## Objective
Please convert the records from the line with "Task: Click Custom Max Range input field" up to and including the line with "tap(955, 91)" into a Markdown table with the columns No. and Entry. Leave out any blank lines.

━━ Records for this task ━━

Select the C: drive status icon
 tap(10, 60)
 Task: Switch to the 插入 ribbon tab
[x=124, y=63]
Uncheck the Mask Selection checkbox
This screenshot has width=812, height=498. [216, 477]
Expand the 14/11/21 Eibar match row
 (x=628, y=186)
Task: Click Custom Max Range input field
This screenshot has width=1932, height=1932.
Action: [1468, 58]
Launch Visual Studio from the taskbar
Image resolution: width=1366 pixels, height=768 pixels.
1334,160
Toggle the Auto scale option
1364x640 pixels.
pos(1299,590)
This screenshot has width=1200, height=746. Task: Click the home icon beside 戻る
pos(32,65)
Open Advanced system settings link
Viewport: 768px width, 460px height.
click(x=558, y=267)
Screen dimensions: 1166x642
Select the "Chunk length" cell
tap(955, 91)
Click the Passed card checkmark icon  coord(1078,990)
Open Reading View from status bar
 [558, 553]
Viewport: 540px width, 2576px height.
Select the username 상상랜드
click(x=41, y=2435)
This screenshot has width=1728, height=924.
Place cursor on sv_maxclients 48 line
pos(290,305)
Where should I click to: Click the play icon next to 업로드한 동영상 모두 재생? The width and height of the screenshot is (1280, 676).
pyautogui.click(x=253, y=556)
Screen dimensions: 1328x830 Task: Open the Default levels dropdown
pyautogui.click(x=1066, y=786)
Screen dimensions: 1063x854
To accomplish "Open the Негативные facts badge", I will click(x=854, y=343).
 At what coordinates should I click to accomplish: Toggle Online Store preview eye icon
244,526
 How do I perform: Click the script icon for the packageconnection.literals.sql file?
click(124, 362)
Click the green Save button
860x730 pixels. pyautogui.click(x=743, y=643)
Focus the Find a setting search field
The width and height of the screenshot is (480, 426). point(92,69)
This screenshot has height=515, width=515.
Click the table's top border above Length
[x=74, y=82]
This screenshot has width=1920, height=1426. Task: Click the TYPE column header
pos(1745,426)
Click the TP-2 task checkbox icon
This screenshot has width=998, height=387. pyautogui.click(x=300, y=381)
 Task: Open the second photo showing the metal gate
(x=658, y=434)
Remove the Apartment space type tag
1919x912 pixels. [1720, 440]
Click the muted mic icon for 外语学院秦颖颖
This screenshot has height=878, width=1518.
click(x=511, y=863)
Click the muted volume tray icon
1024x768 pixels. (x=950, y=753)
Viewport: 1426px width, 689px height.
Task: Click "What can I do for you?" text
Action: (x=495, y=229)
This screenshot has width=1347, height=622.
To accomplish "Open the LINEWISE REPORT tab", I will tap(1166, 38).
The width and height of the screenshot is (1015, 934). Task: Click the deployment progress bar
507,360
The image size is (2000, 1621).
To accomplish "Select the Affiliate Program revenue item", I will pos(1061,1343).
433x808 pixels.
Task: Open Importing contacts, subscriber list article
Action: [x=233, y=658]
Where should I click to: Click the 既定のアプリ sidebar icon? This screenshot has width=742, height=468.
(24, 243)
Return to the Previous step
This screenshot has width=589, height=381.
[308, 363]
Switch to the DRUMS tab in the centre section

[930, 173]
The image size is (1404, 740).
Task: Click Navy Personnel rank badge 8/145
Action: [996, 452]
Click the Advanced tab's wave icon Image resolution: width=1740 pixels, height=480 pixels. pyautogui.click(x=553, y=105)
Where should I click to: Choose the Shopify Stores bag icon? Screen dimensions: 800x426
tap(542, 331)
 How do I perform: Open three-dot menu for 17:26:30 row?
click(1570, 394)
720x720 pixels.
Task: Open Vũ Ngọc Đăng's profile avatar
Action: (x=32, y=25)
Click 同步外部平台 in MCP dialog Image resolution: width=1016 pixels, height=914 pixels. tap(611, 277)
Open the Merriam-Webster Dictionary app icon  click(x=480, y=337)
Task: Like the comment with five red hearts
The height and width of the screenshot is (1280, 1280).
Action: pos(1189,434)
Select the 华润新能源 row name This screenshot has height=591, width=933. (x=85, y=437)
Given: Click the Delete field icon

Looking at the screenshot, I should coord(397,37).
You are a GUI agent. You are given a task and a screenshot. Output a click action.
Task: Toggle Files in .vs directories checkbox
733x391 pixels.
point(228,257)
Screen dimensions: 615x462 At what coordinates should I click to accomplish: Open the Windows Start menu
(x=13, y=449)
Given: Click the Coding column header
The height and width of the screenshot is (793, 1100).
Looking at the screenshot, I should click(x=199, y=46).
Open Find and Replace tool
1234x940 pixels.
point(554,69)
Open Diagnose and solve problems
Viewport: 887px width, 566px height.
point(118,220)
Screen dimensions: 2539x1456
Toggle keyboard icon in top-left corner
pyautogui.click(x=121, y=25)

━━━

## Output for this task
| No. | Entry |
|---|---|
| 1 | Task: Click Custom Max Range input field |
| 2 | This screenshot has width=1932, height=1932. |
| 3 | Action: [1468, 58] |
| 4 | Launch Visual Studio from the taskbar |
| 5 | Image resolution: width=1366 pixels, height=768 pixels. |
| 6 | 1334,160 |
| 7 | Toggle the Auto scale option |
| 8 | 1364x640 pixels. |
| 9 | pos(1299,590) |
| 10 | This screenshot has width=1200, height=746. Task: Click the home icon beside 戻る |
| 11 | pos(32,65) |
| 12 | Open Advanced system settings link |
| 13 | Viewport: 768px width, 460px height. |
| 14 | click(x=558, y=267) |
| 15 | Screen dimensions: 1166x642 |
| 16 | Select the "Chunk length" cell |
| 17 | tap(955, 91) |